EXERCISE DATA below:

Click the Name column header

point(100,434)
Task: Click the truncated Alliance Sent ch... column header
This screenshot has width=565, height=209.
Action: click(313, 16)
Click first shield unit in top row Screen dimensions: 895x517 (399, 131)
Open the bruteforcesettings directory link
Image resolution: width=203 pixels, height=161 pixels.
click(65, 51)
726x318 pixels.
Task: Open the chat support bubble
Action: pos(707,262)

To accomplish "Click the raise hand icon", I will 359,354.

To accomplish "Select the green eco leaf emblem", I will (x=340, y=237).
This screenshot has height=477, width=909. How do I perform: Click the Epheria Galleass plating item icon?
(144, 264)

End of EXERCISE DATA.
EXERCISE DATA below:

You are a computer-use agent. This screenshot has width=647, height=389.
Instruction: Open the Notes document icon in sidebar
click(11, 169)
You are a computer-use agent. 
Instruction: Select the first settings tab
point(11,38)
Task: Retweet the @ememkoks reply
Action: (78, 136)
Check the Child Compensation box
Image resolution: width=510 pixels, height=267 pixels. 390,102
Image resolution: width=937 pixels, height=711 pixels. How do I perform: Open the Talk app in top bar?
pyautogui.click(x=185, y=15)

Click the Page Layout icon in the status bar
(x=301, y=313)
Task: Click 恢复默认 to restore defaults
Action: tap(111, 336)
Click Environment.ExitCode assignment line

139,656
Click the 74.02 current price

End of EXERCISE DATA.

WHAT IS BEING ASKED.
Count each line of the material that includes the string "computer", then give only the total.

RESPONSE BELOW.
2